Cavities, gum disease, and bacteria can cause long-term illness, loss of teeth, and social challenges. Not to mention the fact that cavities, mouth infections, and gum disease hurt. Periodontitis, aka gum disease, has been linked to type 2 diabetes, obesity, and heart disease.
National studies have shown that preschool-aged children are getting more cavities. More than one in four children in the United States has had at least one cavity by the age of four. Many kids get cavities as early as age two. The solution is to get your child to the dentist early.
The best time to start is when your child turns one year old. There are many steps to take before you make the appointment. First you’ll want to research and choose the best pediatric dentist available in your community. You’ll also want to review their payment options if you don’t have dental insurance.
There are steps you can take to prepare your young child for their first dental appointment. You’ll want them to be relaxed and to look forward to the appointment. You might read books about going to the dentist. My favorite, as a child, was The Berenstain Bears Visit the Dentist and for V, he loved Just Going to the Dentist (Little Critter).
You might also start talking about caring for their teeth, if you haven’t already.

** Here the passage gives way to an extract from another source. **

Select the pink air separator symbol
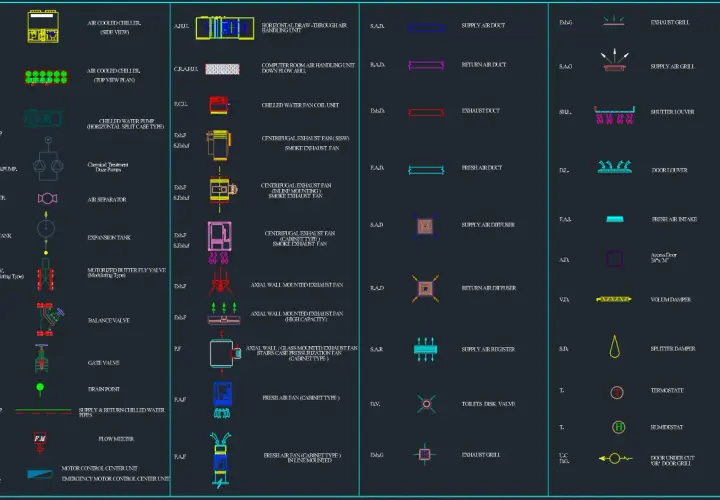 (47, 198)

The goal is to make sure that they understand that going to the dentist is a positive step and the best way to keep a healthy mouth and smile.
During the appointment most pediatric dentists will allow the parents to accompany their child.
You’ll want to make sure that the steps the oral hygienist and the dentist take are clearly explained and that your child stays relaxed. Your child’s first dental appointment will set the groundwork for the rest of their dental life.
It sets them up not only for good oral health but also for good physical health.
If you’re a parent, how old were your children when they had their first dentist visit?